** WORK TO BE COMPLETED **
From the entries below, please gather each line containing the string "will".

** SUPPLIED MATERIAL **

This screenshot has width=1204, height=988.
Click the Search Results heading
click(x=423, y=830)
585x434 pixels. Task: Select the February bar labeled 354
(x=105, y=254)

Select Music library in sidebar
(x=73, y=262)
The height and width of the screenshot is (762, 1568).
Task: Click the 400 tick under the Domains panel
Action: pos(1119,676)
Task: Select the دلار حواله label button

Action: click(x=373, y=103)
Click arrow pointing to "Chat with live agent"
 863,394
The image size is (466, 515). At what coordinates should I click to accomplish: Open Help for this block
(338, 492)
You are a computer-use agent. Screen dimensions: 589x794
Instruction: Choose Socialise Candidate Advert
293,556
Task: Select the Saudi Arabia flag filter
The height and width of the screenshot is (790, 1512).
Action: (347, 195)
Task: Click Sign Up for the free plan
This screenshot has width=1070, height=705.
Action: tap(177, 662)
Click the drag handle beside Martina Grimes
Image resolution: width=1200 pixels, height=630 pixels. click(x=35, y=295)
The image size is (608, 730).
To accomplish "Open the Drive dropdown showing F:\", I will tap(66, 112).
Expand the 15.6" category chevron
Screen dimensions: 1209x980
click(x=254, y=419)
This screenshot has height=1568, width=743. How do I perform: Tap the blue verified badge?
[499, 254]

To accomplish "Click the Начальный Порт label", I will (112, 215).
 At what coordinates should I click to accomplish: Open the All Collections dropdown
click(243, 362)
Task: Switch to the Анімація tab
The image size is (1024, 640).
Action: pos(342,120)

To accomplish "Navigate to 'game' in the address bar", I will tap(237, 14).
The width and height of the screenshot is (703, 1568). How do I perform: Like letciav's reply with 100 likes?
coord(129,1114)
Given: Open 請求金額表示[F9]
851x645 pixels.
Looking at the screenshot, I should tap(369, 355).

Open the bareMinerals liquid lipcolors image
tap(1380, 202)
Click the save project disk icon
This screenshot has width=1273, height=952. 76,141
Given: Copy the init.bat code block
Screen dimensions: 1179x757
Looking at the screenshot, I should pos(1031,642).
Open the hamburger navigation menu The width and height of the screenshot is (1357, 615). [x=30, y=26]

** RESPONSE **
To accomplish "Open the Drive dropdown showing F:\", I will tap(66, 112).
To accomplish "Click the Начальный Порт label", I will (112, 215).
To accomplish "Navigate to 'game' in the address bar", I will tap(237, 14).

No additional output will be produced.